### [Work task]
Write out each line exactly, starting with the one containing "Open GSP Configuration page" and stopping after the last line of the listing below.
--- Task inputs ---
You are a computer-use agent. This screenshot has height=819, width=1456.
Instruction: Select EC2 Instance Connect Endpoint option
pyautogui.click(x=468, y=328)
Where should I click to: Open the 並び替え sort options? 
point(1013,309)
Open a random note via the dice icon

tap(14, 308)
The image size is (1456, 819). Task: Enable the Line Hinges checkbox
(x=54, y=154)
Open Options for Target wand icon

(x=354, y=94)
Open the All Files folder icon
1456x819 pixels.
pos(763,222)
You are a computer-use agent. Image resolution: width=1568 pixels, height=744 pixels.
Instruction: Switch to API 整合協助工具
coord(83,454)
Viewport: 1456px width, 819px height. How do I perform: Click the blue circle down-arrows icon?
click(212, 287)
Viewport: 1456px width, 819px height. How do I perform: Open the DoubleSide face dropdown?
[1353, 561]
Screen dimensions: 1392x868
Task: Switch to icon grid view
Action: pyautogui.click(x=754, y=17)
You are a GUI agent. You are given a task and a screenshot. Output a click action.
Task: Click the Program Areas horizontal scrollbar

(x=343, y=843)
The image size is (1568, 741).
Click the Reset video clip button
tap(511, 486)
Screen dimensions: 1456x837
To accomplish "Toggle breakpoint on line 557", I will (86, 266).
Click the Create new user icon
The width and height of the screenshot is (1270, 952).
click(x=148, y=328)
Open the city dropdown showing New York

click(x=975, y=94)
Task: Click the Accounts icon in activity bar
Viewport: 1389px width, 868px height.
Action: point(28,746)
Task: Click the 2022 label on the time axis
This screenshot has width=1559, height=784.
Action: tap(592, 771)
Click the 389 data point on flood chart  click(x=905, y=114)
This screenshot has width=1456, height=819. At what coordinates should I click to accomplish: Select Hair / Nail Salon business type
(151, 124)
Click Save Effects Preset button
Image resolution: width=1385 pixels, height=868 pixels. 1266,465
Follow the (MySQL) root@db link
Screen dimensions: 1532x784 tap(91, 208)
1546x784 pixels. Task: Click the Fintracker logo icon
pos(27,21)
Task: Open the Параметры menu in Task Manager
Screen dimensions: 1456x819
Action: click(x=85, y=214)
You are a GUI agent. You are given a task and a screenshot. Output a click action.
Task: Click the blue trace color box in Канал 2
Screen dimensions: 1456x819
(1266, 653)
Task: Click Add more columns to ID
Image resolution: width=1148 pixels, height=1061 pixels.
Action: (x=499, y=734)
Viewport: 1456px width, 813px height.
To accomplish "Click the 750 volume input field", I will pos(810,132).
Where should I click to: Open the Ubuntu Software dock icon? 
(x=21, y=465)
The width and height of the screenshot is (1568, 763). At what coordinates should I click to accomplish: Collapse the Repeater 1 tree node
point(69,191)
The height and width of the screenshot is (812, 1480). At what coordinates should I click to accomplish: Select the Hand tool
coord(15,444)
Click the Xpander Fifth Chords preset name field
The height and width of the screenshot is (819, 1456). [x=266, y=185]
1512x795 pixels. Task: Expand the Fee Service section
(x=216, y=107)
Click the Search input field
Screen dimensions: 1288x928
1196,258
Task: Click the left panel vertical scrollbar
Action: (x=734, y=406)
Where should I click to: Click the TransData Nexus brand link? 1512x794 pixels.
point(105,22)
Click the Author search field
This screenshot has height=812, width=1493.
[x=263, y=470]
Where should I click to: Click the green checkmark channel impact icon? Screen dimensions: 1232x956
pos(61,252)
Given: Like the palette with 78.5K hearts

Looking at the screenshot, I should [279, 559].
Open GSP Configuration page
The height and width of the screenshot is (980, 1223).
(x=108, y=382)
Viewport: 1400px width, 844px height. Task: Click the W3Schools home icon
---
### [Exercise answer]
Open GSP Configuration page
The height and width of the screenshot is (980, 1223).
(x=108, y=382)
Viewport: 1400px width, 844px height. Task: Click the W3Schools home icon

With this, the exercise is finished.